Tapi tidak sedikit orang yang secara materi, tercukupkan,bahkan berkelimpahan,namun hidup menderita.
Salah seorang teman saya , kaya raya. Rumahnya di Jakarta ada di 3 lokasi .Setiap rumah bernilai minimal 5 miliar rupiah.Tapi ketika ada kesempatan, kami saling curhat ,sambil menikmati secangkir kopi diteras rumahnya ,yang bagaikan istana Ternyata teman saya,katakanlah namanya. Prapto,menceritakan bahwa hidupnya sangat tertekan dan menderita. Katanya kepada saya:” Pak Effendi,andaikata saya diberikan kesempatan sekali lagi, saya akan memilih hidup seperti anda pak Effendi.
Sungguh. Saya “iri” mendengarkan, anda dan istri begitu mesra. Tiap tahun berkeliling, dari rumah anak yang satu dan lainnya. Hidup seperti itulah yang sangat saya dambakan. Orang mengira ,saya sangat berbahagia dengan kelimpahan harta ,tapi sesungguhnya saya sangat menderita secara batin
Terpana saya memandang wajah teman saya, yang umurnya 14 tahun lebih mudah dari saya, tapi wajahnya menunjukkan seakan sudah berusia seusia saya..Serasa tidak percaya saya akan pendengaran saya, Tapi menengok wajah Prapto,ia bukan sedang bergurau.Karena dari guratan wajahnya ,sangat kentara bahwa ia sangat menderita.
Penyebabnya adalah orang terdekatnya,yakni istri dan putrinya. Istrinya yang dulu begitu santun dan penuh kasih sayang, sejak hidup mereka berkelimpahan ,sikapnya menjadi berubah. Kalau biasa setiap pagi menyediakan sarapan bagi Prapto, kini masih tetap tidur,ketika suaminya berangkat kerja .Merasa cukup menyuruh pembantu rumah tangga mereka ,untuk menyediakannya.
Begitu pulang disore hari,Prapto dicecari berbagai pertanyaan ,seakan menginterogasi seorang terdakwa. Menengok kedua orang tuanya setiap hari bertengkar, maka putrinya merasa ,tidak ada lagi home sweet home dirumah.Bahkan merasa rumahnya sudah berubah dari surga menjadi neraka. Lari dari rumah dan terjebak pergaulan bebas dan mulai menikmati obat obat terlarang.

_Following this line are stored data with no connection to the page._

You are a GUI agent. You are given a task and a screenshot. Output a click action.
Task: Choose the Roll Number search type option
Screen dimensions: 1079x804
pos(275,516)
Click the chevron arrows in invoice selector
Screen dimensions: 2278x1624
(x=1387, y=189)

Biasanya saya sering memberikan saran dan nasihat ,tapi kali ini ,saya tidak tahu harus mulai dari mana..Karena hidup mereka sudah seperti benang kusut.yang hanya merekalah yang mampu menguraikannya. Sebagai sahabat, tentu saya tidak berhak menggali terlalu jauh kedalam kehidupan pribadi Prapto.Walapun kami sudah berteman belasan tahun. Sebelum pamitan, saya hanya berpesan. :” Pak Prapto, kondisi seperti ini, membuat seisi rumah saling menyakitkan. Menurut saya tidak boleh dibiarkan berlanjut. Harus ada penyelesaiannya. Anda perlu berbicara dengan istri dan putri anda bertiga secara pribadi.” Dan kemudian saya pamitan.